-- Begin Entries shown --
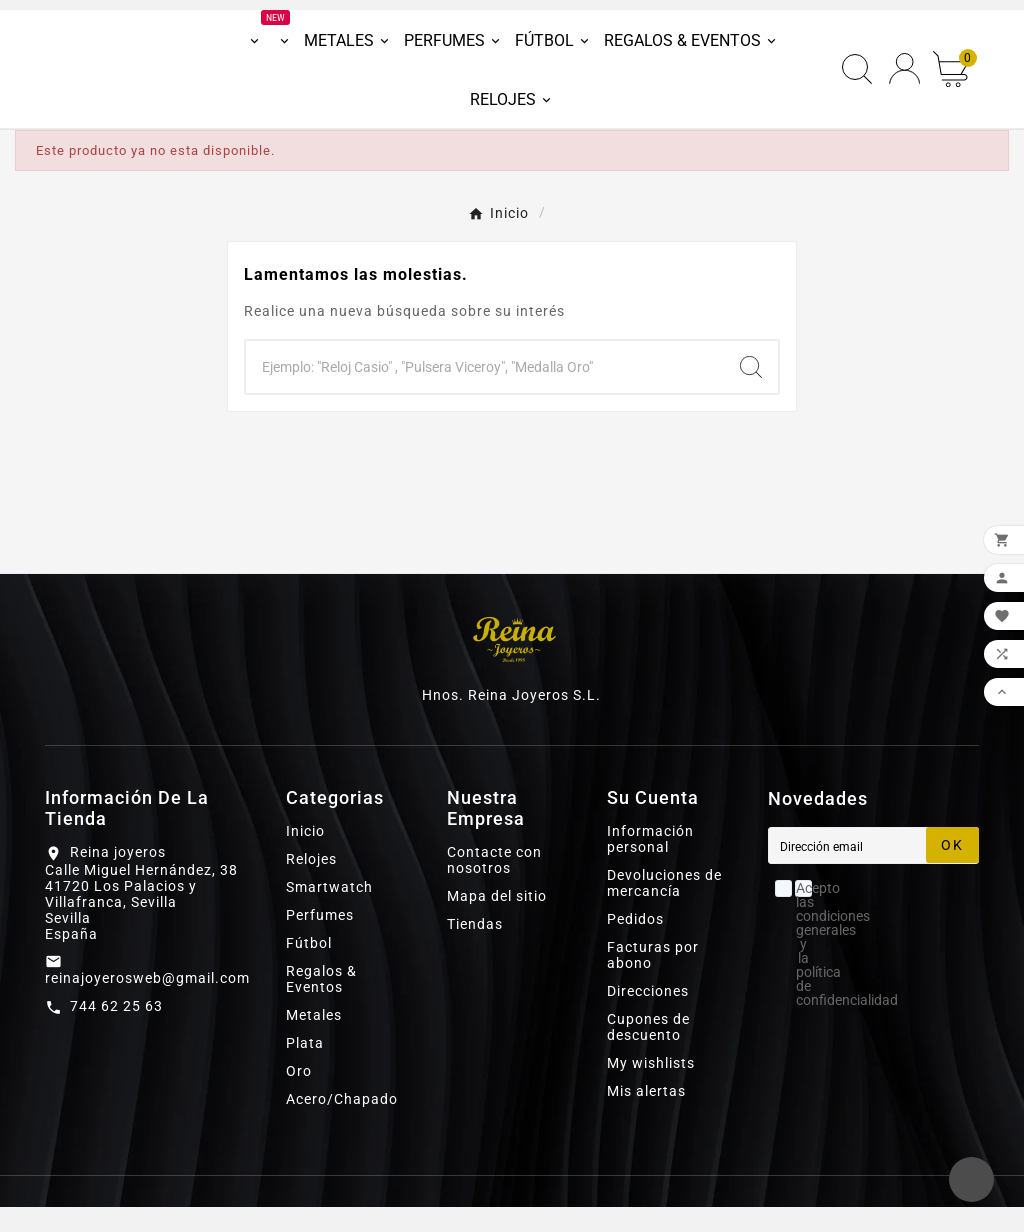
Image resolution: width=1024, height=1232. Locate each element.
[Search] (751, 392)
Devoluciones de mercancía (664, 908)
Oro (299, 1096)
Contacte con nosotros (494, 885)
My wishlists (651, 1088)
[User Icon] (904, 81)
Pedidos (635, 944)
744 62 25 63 (116, 1030)
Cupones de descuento (648, 1052)
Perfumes (320, 940)
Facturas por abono (653, 980)
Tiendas (475, 949)
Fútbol (309, 968)
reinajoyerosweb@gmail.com (147, 1002)
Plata (305, 1068)
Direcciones (648, 1016)
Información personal (650, 864)
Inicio (305, 856)
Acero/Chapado (342, 1124)
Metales (314, 1040)
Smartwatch (329, 912)
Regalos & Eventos (321, 1004)
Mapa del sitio (497, 921)
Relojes (311, 884)
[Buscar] (485, 392)
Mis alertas (646, 1116)
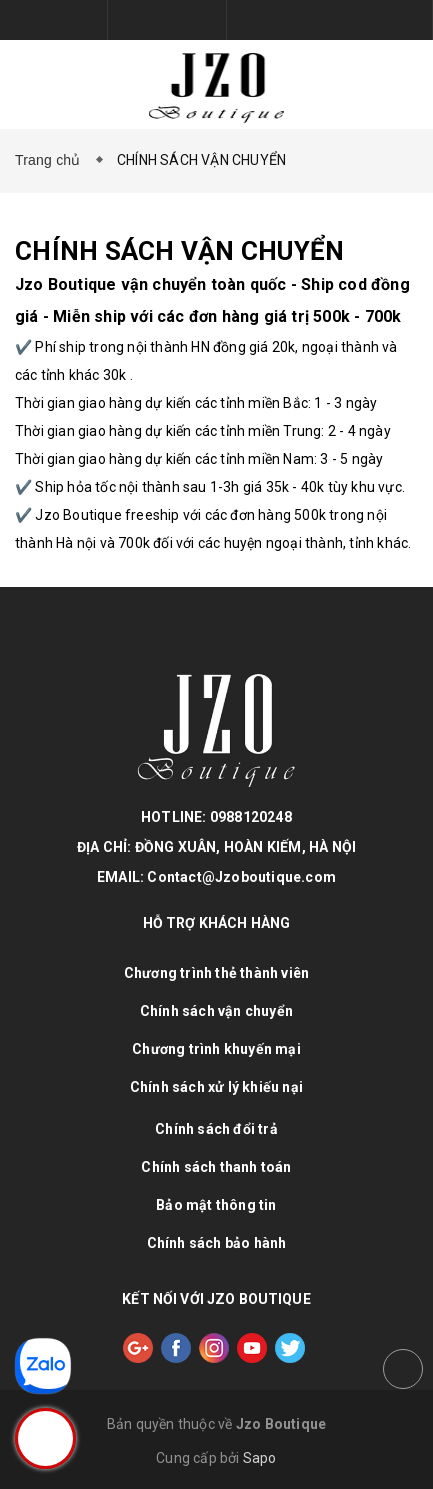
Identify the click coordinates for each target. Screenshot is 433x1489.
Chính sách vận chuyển (216, 1011)
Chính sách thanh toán (216, 1167)
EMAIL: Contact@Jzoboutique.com (216, 877)
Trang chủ (52, 160)
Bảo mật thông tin (216, 1205)
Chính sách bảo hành (217, 1243)
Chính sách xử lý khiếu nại (216, 1087)
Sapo (260, 1458)
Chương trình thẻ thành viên (216, 973)
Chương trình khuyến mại (216, 1049)
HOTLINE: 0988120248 (216, 817)
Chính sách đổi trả (216, 1129)
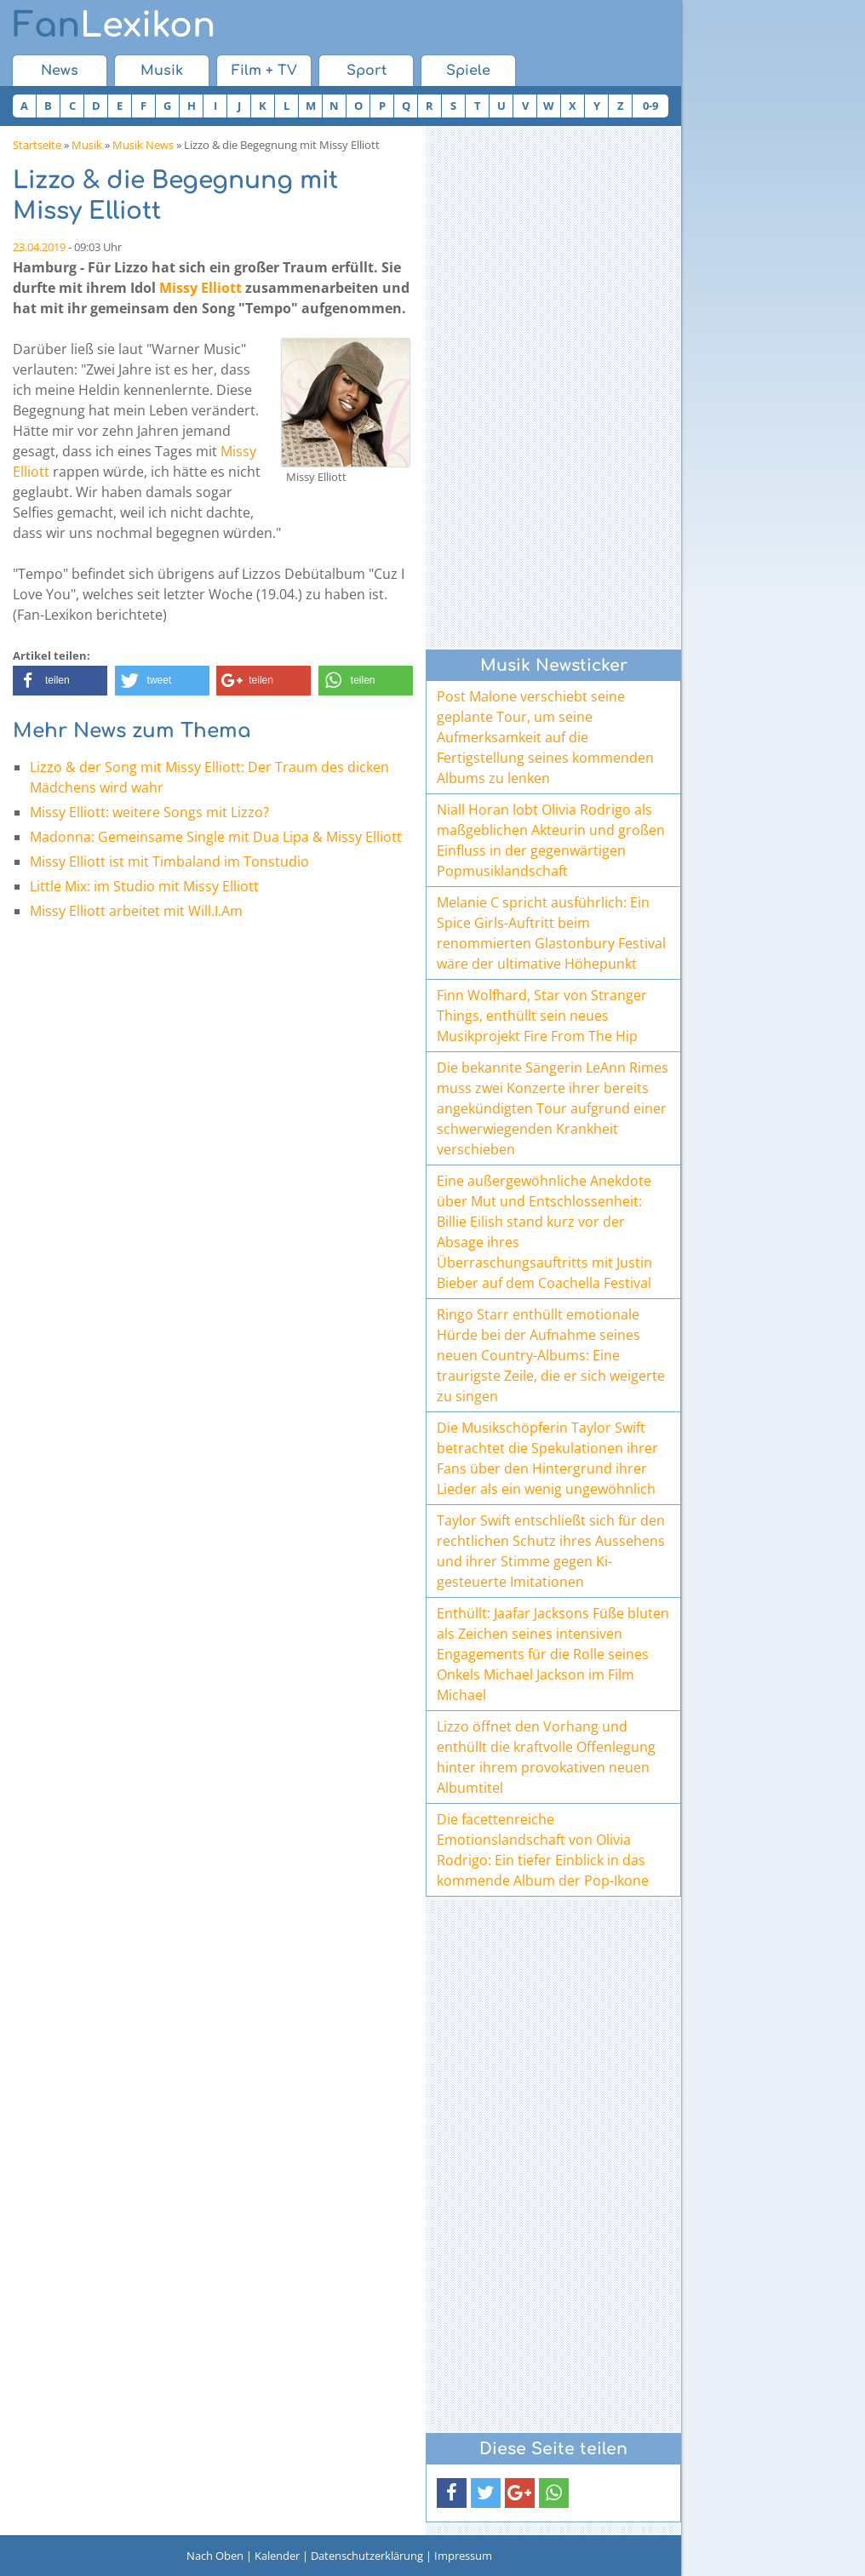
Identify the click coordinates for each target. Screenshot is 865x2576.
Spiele (468, 70)
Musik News (143, 144)
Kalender (277, 2555)
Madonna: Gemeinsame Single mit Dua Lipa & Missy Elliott (216, 836)
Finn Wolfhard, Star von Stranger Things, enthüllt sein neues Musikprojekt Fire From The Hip (542, 1015)
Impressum (463, 2555)
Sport (367, 70)
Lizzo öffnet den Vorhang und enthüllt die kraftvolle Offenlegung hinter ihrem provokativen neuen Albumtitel (546, 1757)
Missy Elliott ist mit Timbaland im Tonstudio (169, 861)
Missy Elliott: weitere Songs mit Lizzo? (149, 812)
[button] (60, 681)
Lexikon (114, 25)
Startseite (37, 144)
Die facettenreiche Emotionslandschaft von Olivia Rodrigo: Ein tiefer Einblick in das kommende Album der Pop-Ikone (543, 1850)
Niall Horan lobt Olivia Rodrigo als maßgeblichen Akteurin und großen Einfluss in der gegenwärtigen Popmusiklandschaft (551, 840)
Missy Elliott (200, 287)
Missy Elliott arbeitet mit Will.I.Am (136, 911)
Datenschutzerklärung (367, 2555)
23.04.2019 (39, 247)
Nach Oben (214, 2555)
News (59, 70)
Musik (161, 70)
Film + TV (264, 70)
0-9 (650, 105)
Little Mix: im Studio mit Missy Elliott (144, 886)
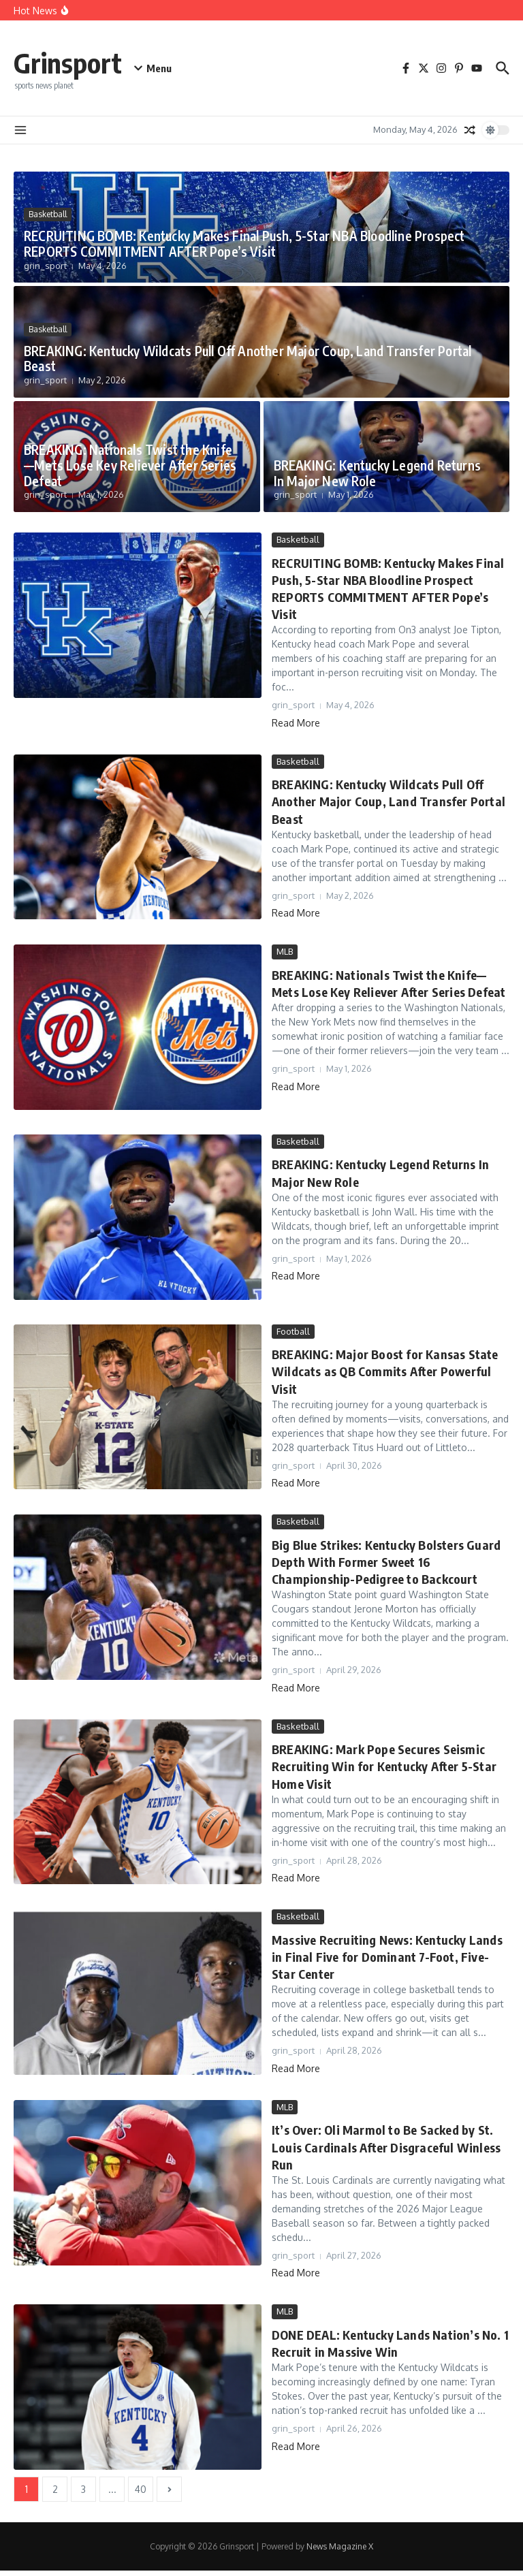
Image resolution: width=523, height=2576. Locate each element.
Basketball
-- End Entries shown --
-- Brief --
Put the lines of the data above into a numbered list, starting at the line that contains "Impressum (463, 2555)" and ending after the line that contains "Startseite (37, 144)". Leave out any blank lines.

-- Task solution --
1. Impressum (463, 2555)
2. Sport (367, 70)
3. Lizzo öffnet den Vorhang und enthüllt die kraftvolle Offenlegung hinter ihrem provokativen neuen Albumtitel (546, 1757)
4. Missy Elliott ist mit Timbaland im Tonstudio (169, 861)
5. Missy Elliott: weitere Songs mit Lizzo? (149, 812)
6. [button] (60, 681)
7. Lexikon (114, 25)
8. Startseite (37, 144)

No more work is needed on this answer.